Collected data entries
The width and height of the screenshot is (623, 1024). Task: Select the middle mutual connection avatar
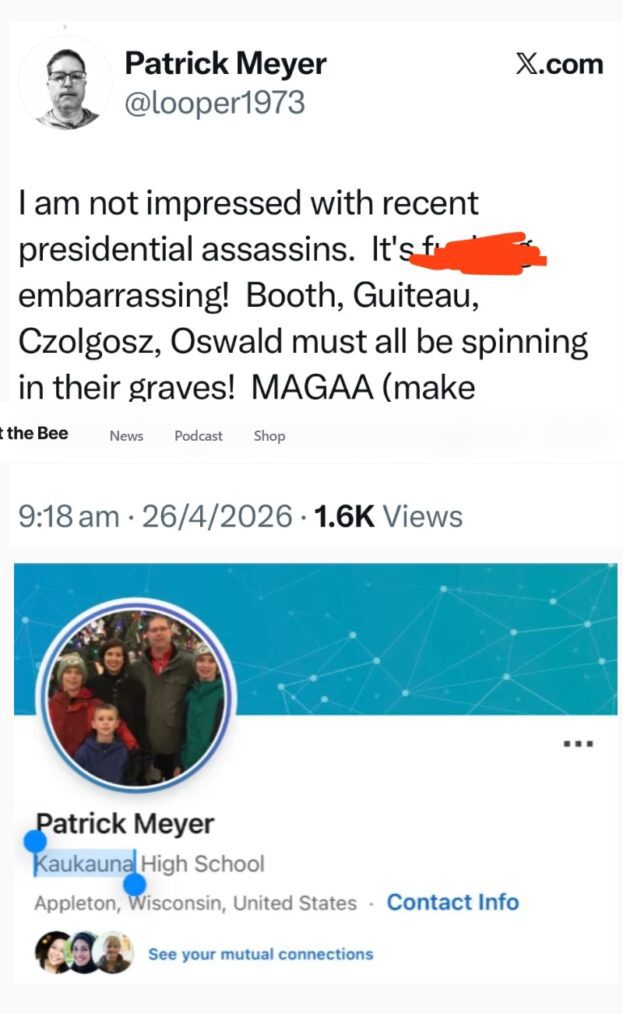[84, 952]
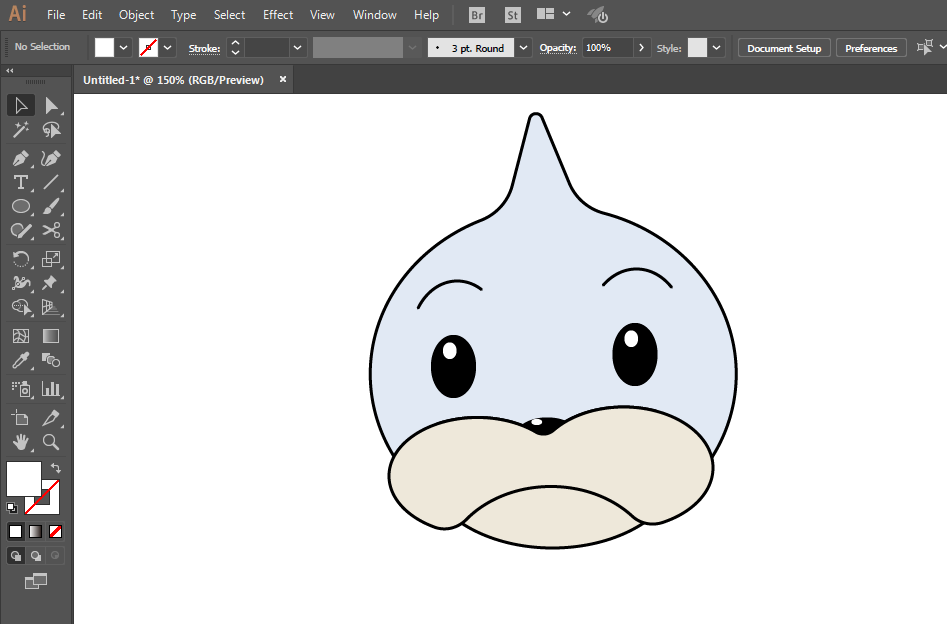Activate the Direct Selection tool
The height and width of the screenshot is (624, 947).
pyautogui.click(x=52, y=105)
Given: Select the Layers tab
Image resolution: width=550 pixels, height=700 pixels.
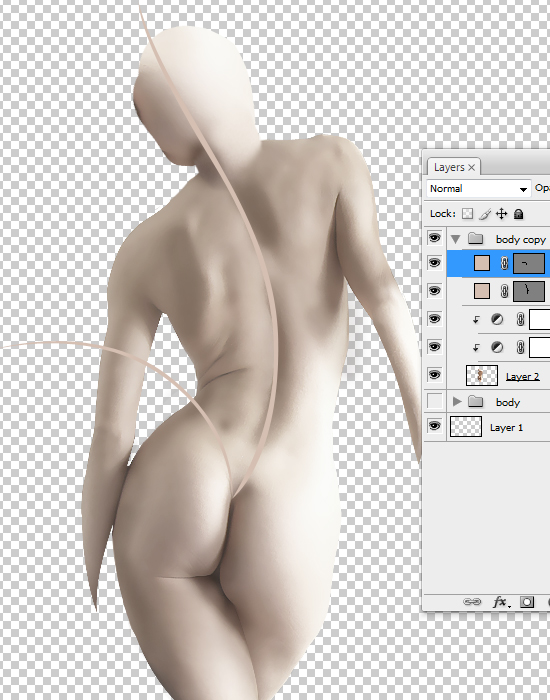Looking at the screenshot, I should [449, 167].
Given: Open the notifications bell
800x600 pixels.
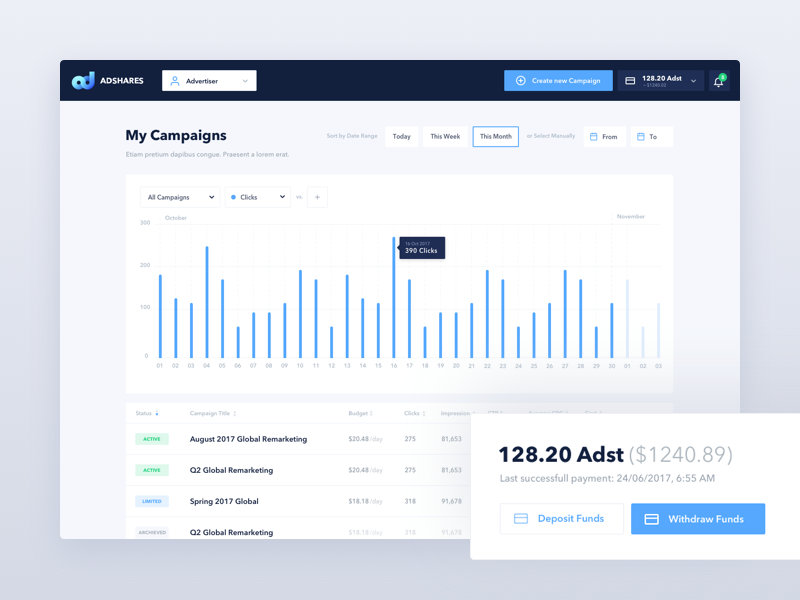Looking at the screenshot, I should tap(718, 81).
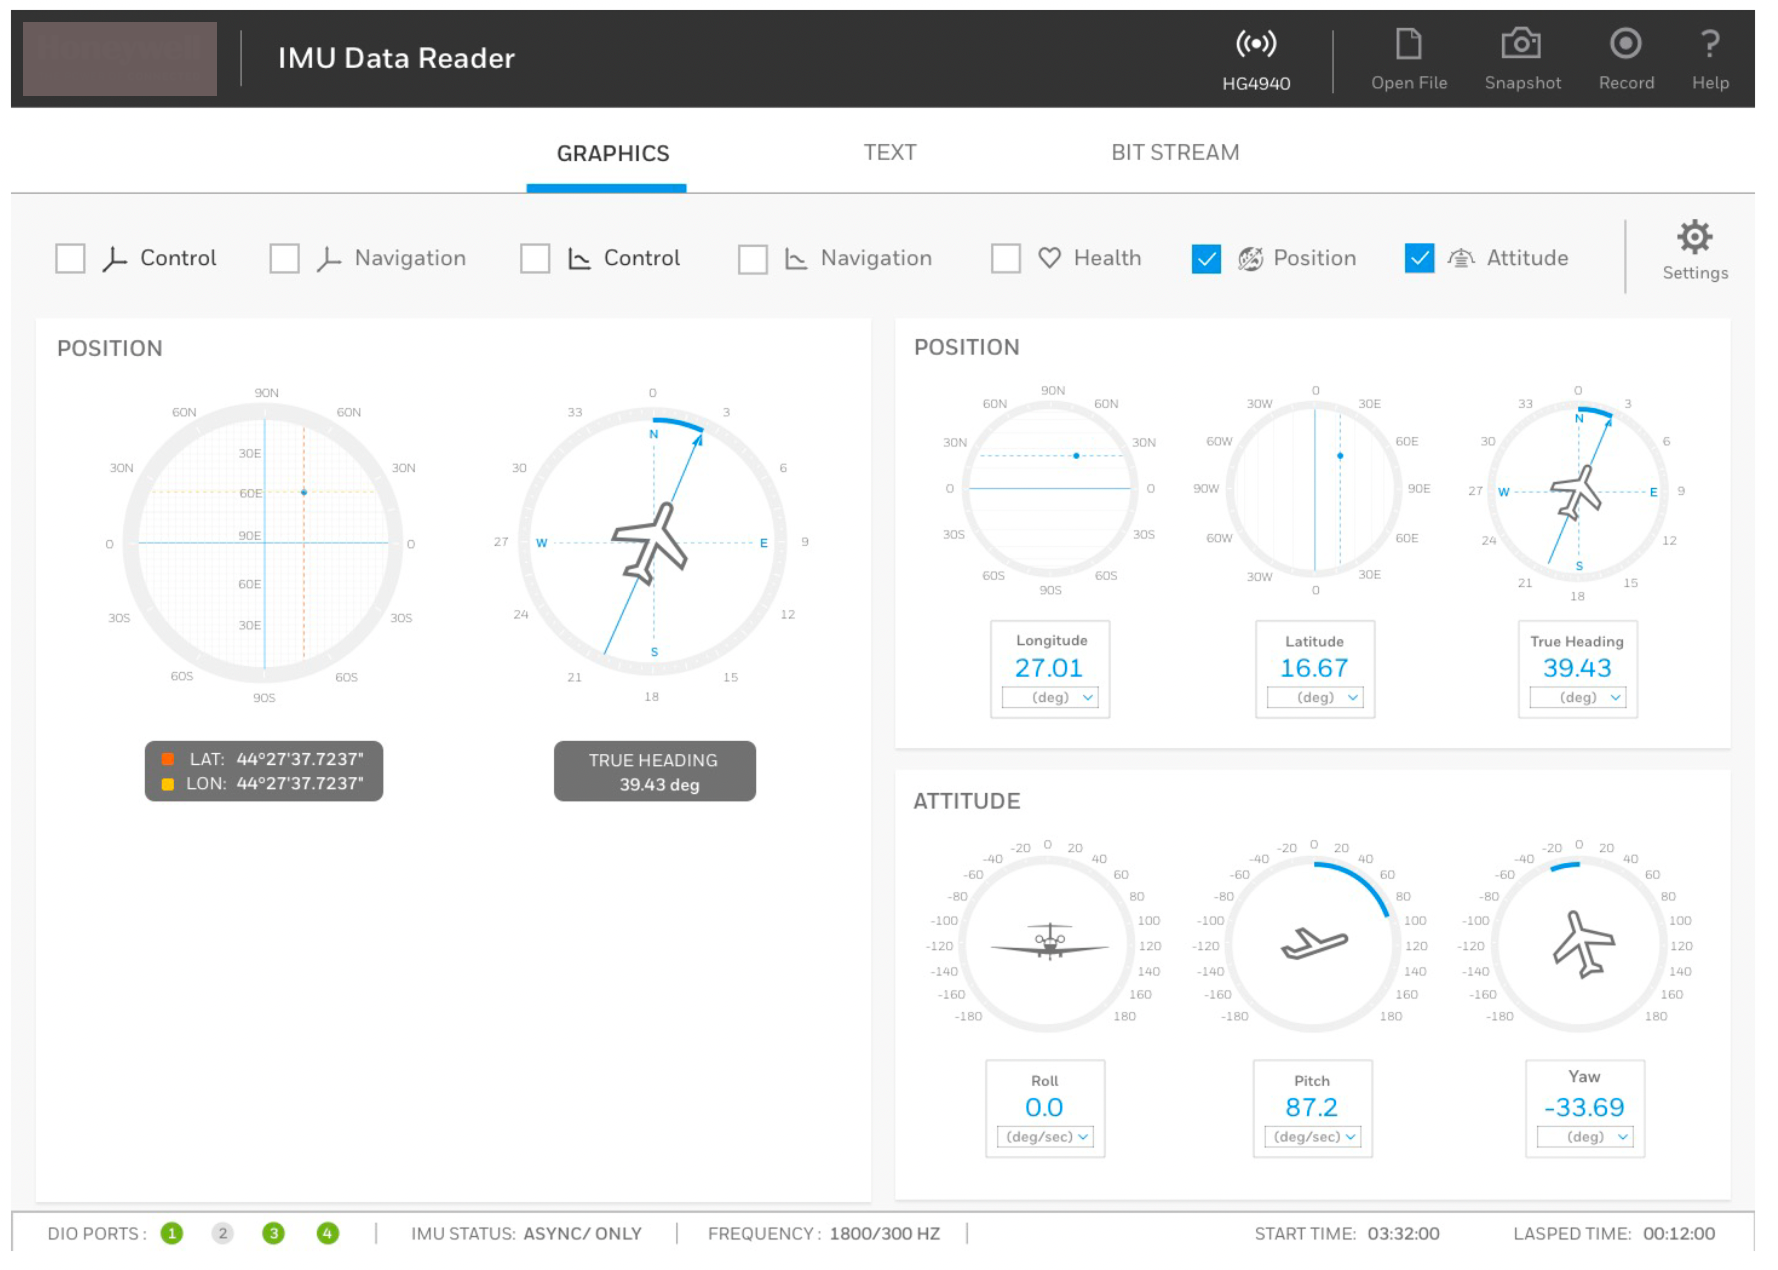Click the TRUE HEADING 39.43 deg label
The width and height of the screenshot is (1778, 1270).
click(654, 771)

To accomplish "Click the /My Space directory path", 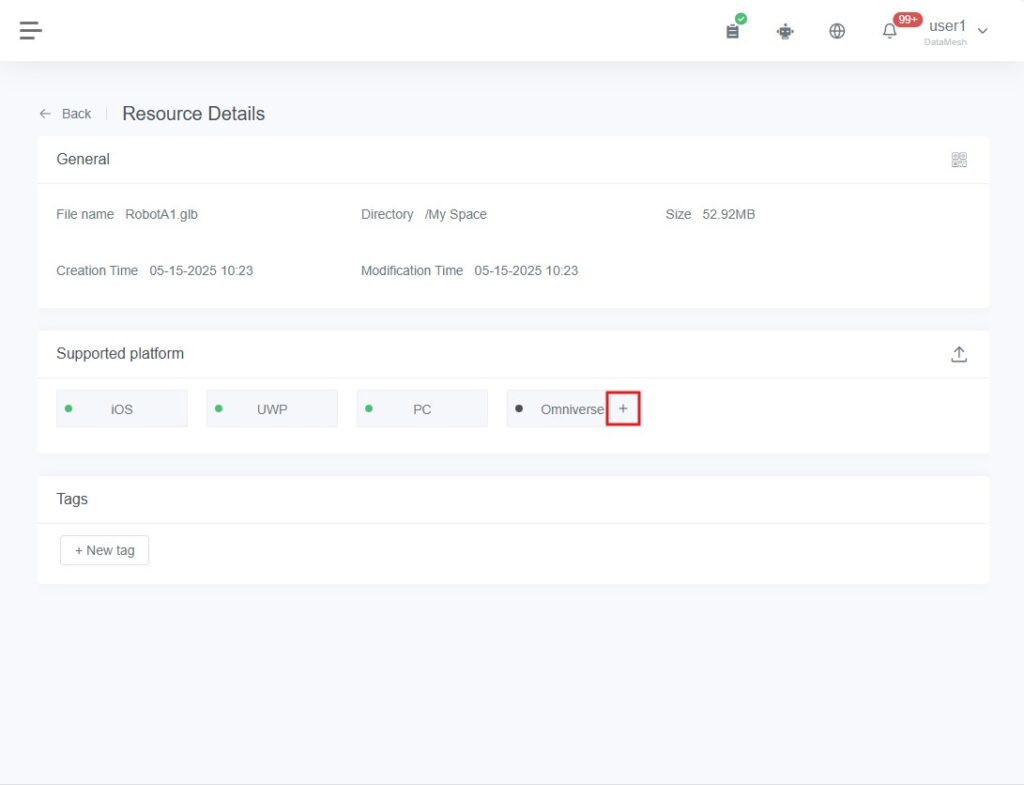I will click(455, 214).
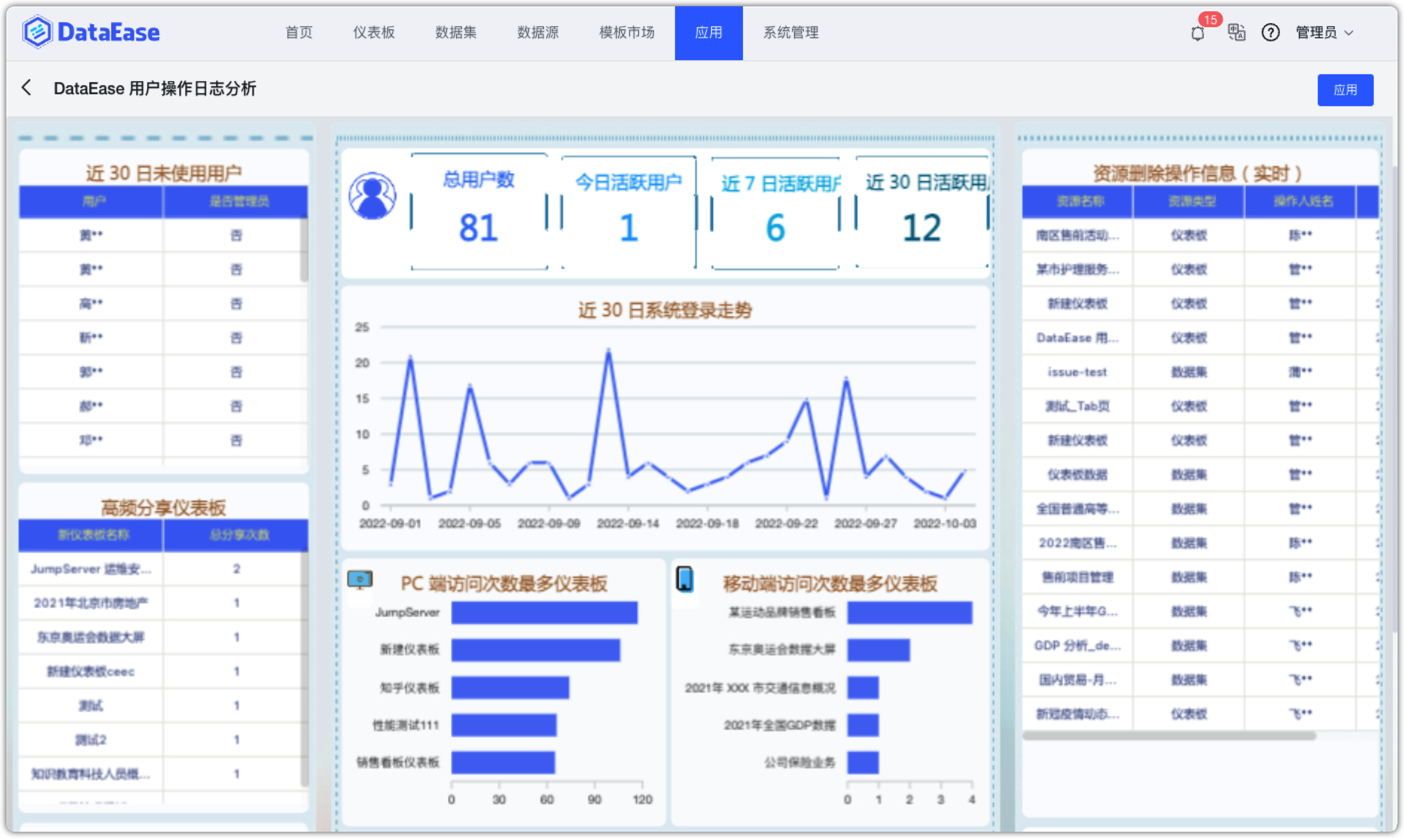Viewport: 1404px width, 838px height.
Task: Open the help question-mark icon
Action: click(1271, 32)
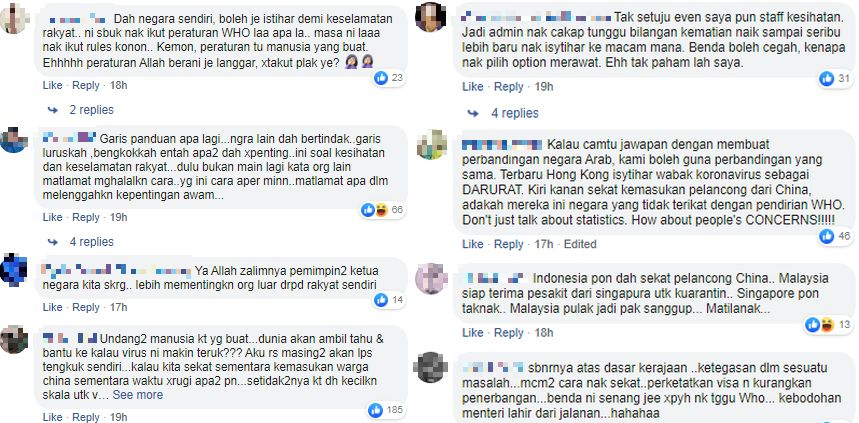The width and height of the screenshot is (859, 423).
Task: Open reactions with 66 count
Action: click(x=382, y=210)
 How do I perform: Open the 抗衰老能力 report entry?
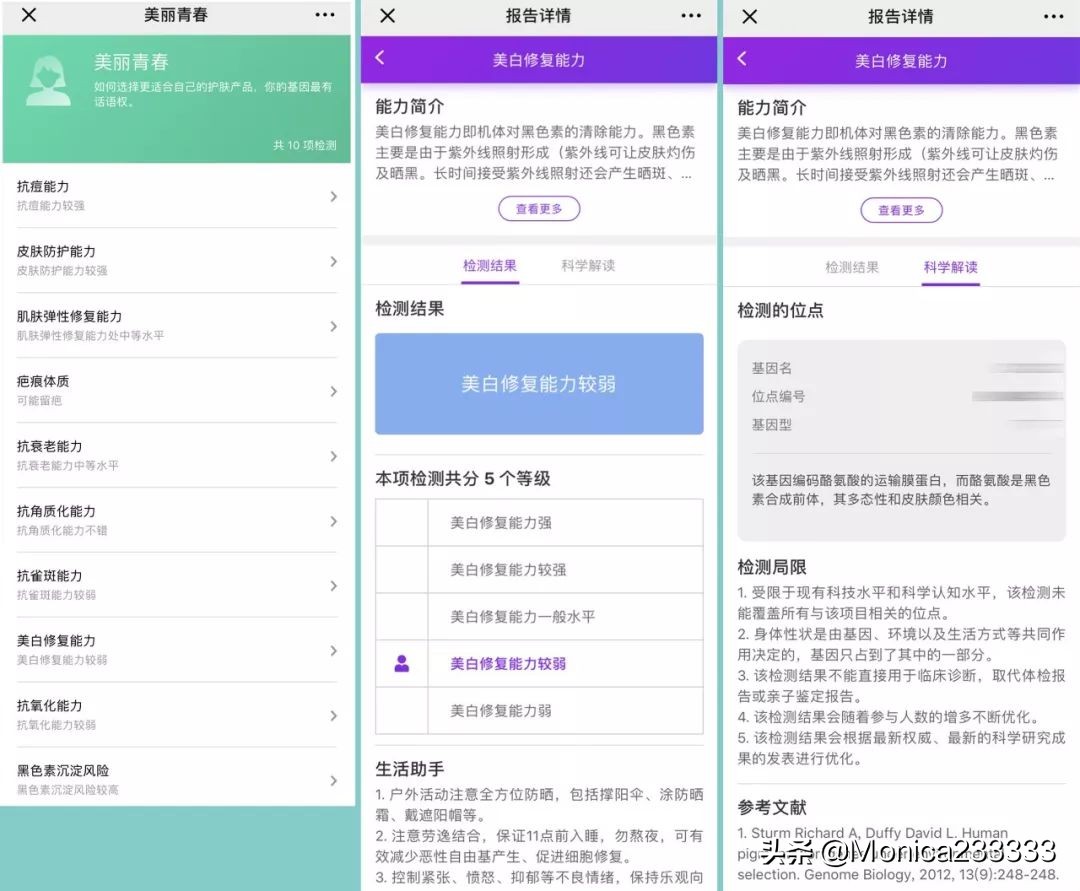coord(170,457)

Exercise brief.
Using the entries above, copy out all lines that contain the string "Given".

Answer section.
Given: Select the Layers tab
Given: Open the notifications bell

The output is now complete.